» GIVEN TASK:
Convert the items into a numbered list with blank lines omitted, starting with the line containing "This screenshot has width=1033, height=891." and going on through the line containing "tap(61, 735)". Leave the pictures out.
----- EXERCISE INPUTS
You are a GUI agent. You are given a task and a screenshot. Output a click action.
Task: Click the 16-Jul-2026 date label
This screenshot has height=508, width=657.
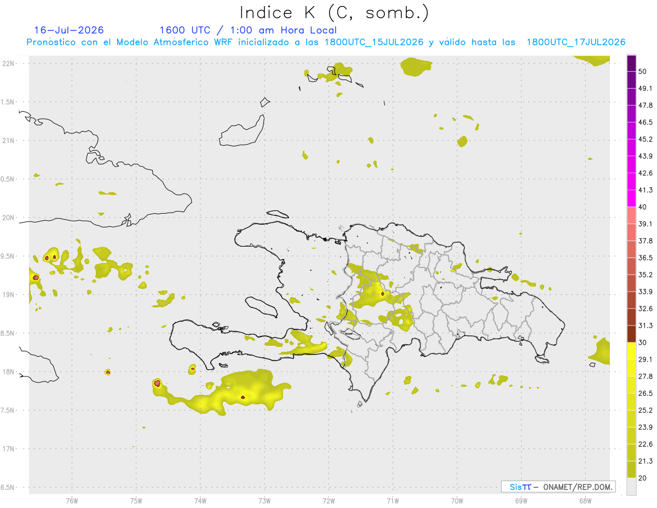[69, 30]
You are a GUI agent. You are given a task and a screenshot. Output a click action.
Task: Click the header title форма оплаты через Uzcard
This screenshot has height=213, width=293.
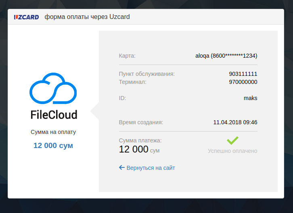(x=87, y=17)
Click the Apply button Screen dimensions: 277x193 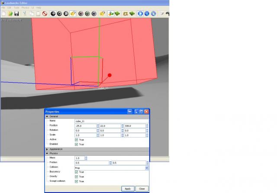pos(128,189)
----------
----- EXERCISE INPUTS
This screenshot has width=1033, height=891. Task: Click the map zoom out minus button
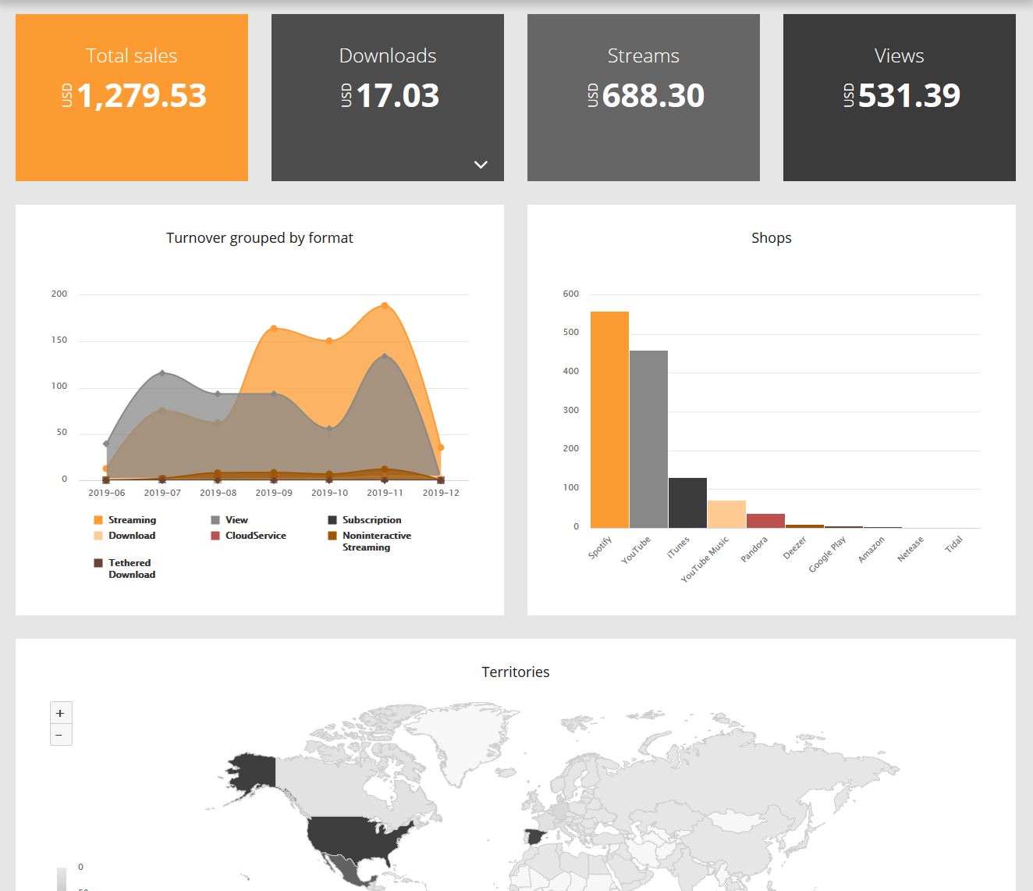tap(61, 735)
----------
» RESPONSE TO THIS TASK:
1. This screenshot has width=1033, height=891. Task: Click the map zoom out minus button
2. tap(61, 735)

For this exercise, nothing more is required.